Benjamin Chait

Venice

20 June 2013

An art exists to wandering lost. In a city with no cars—only water—my brother Tye and I constantly find ourselves facing canals, our paths often and irrationally concluding with a dead-end. Three days exploring Venice; its beauty complicated by a sense of abandonment.

Gondolier during day

If cities are themed, Venice owns water. Even before arriving, stunning views of the Venetian Lagoon separate the city from the mainland. Upon arrival, Tye and I opt to walk rather than pay for a water taxi; two minutes later and we had grab our cameras while standing atop Ponte degli Scalzi over the Grand Canal.
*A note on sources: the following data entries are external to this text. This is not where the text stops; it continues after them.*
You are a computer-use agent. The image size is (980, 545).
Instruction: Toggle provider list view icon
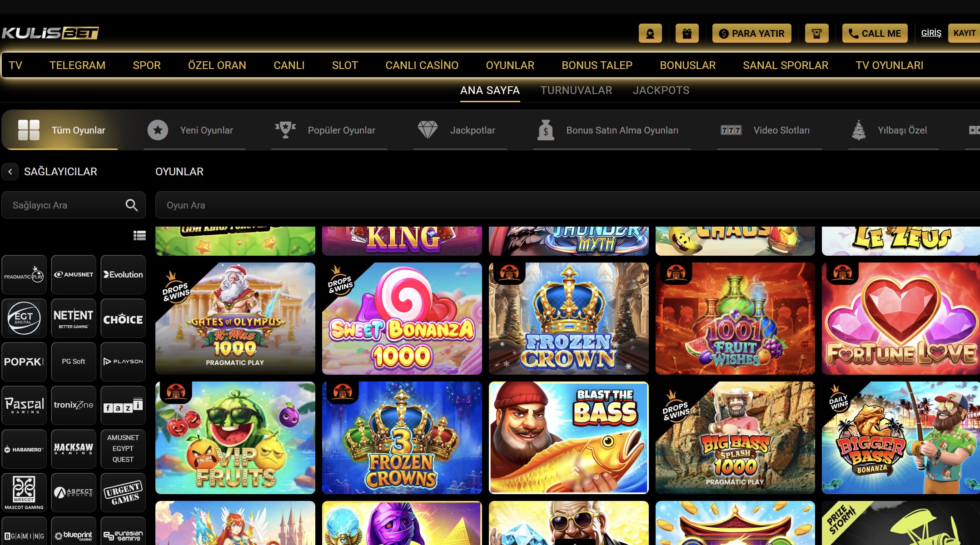pos(139,235)

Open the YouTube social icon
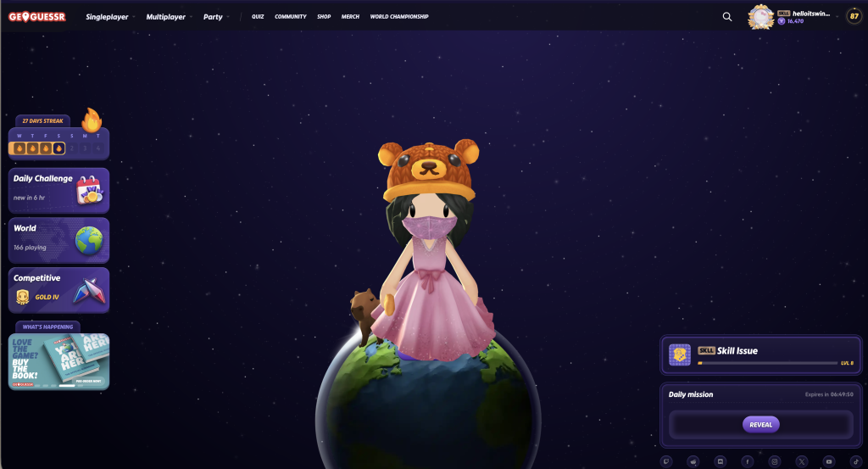pos(829,461)
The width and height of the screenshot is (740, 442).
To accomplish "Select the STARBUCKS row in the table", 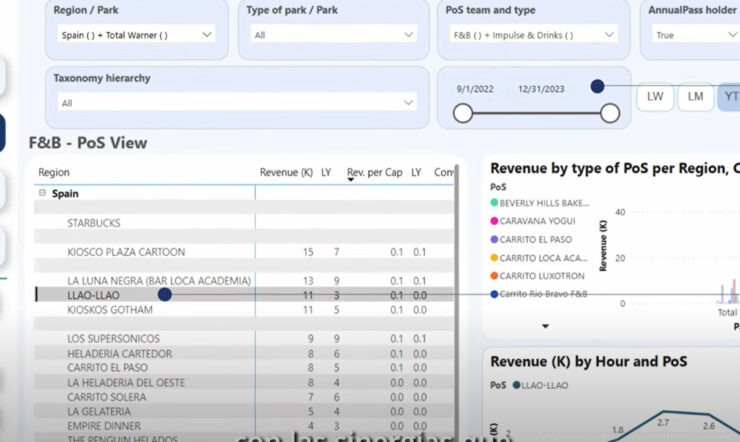I will coord(94,223).
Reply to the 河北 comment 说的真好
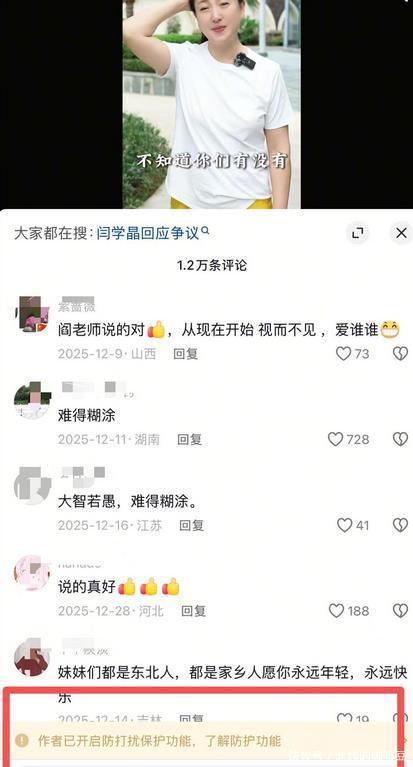Viewport: 413px width, 767px height. click(194, 610)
The sound of water permeates, a serene reminder of what lies as the foundation to the city. Boats buzz past in all directions. Gondoliers sit beside canals throughout the city, always eager to provide a ride for the many visitors. Venetian masks line shop walls, Murano glass crafted into goods of all forms—the Rialto Bridge has all of these plus great views. The palace and Saint Mark’s Square are iconic. Yes, Venice is gorgeous.
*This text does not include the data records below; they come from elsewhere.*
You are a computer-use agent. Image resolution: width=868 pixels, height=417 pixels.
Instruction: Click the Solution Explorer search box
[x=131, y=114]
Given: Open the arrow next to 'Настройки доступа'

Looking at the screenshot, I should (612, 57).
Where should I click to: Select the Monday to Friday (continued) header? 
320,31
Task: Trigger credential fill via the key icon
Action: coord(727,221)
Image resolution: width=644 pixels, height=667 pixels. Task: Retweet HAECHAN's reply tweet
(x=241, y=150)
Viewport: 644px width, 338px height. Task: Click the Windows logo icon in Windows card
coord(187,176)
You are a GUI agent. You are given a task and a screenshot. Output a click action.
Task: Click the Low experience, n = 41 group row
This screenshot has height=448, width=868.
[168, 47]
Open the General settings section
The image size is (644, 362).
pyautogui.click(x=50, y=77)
Tye in a small alleyway Venetian masks

Yet for all its beauty, I felt the city itself wears a mask. The main paths are a constant bustle of activity yet one block away feels empty, abandoned. Shops are closed, buildings look forgotten—or at the very least ignored. The constant presence of water is taking its toll. I wonder how true the claims are that the city has more visitors than residents; then again, if the city truly is sinking, I probably wouldn’t choose to live here myself. In some sense, the more we explore, everything we find makes the city feel more and more superficial, a theater for tourists.
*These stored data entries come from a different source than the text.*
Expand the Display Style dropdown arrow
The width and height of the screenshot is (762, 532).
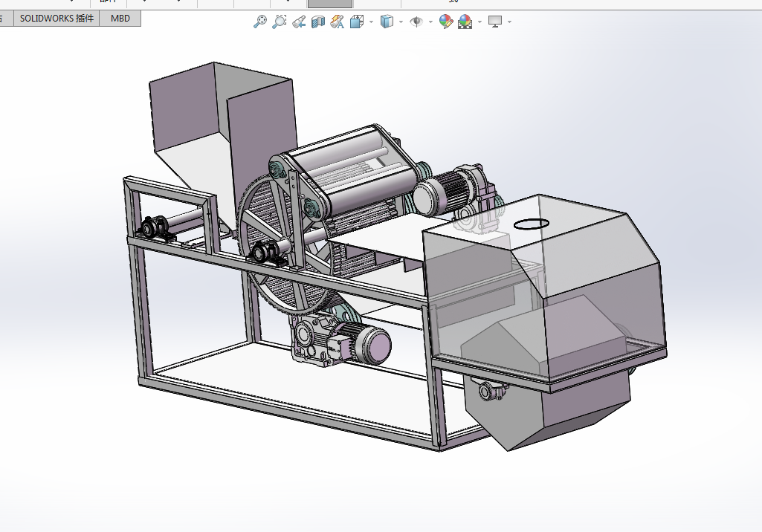(x=401, y=22)
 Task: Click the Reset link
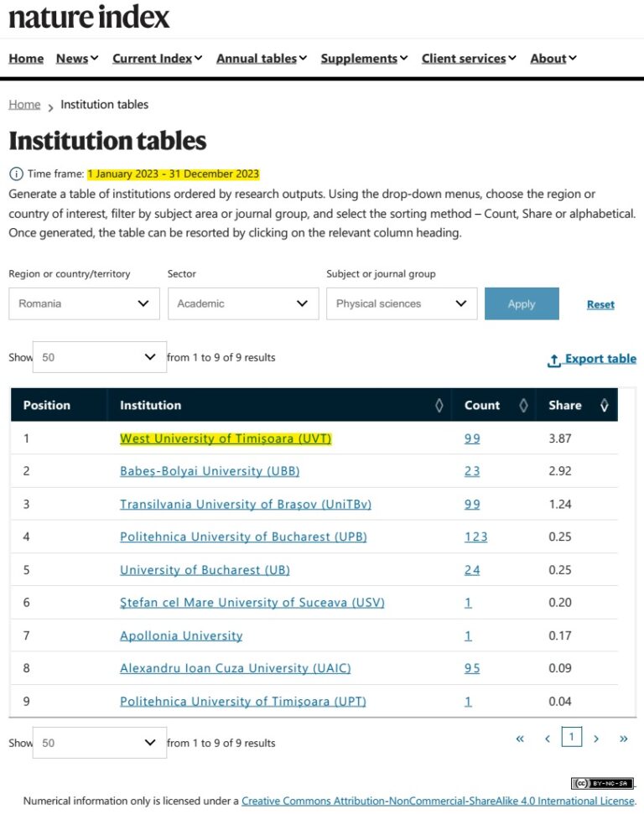600,304
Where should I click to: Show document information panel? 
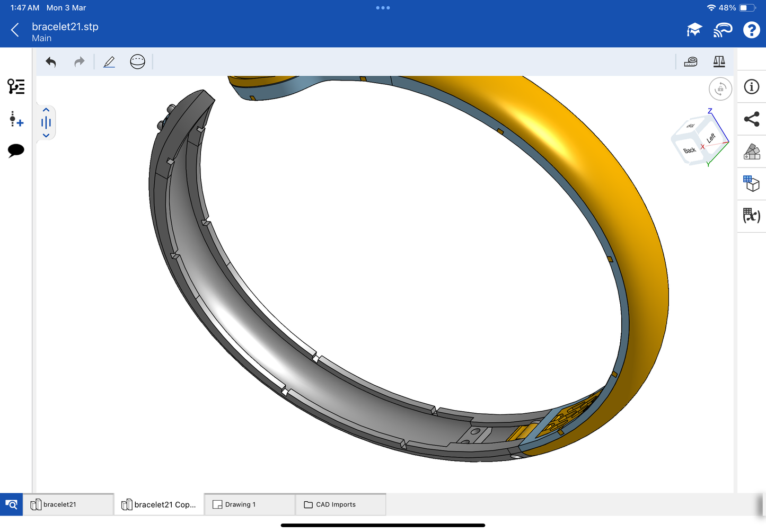pos(751,87)
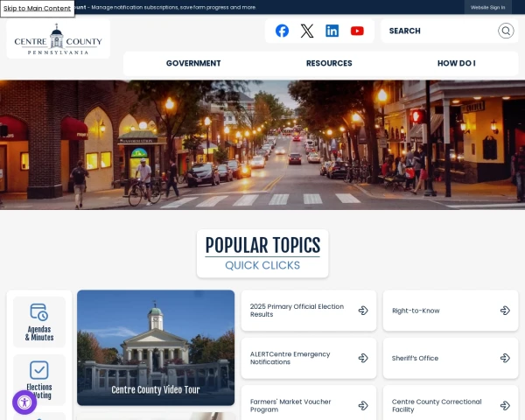Expand the Resources menu
Image resolution: width=525 pixels, height=420 pixels.
point(329,63)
Grand Canal from Rialto Bridge Gondolier during night

Even with such tensions, we meet some lovely fellow travelers and explore some amazing history. Instead of people-watching, Venice has boat-watching. Grabbing snacks and a Bellini and enjoying musical performances makes for some lovely summer evenings. Despite Venice appearing in an incredible number of films, nothing quite compares to the experience of standing in the center of Piazza San Marco or merely enjoying an afternoon sitting beside the Grand Canal watching boats pass.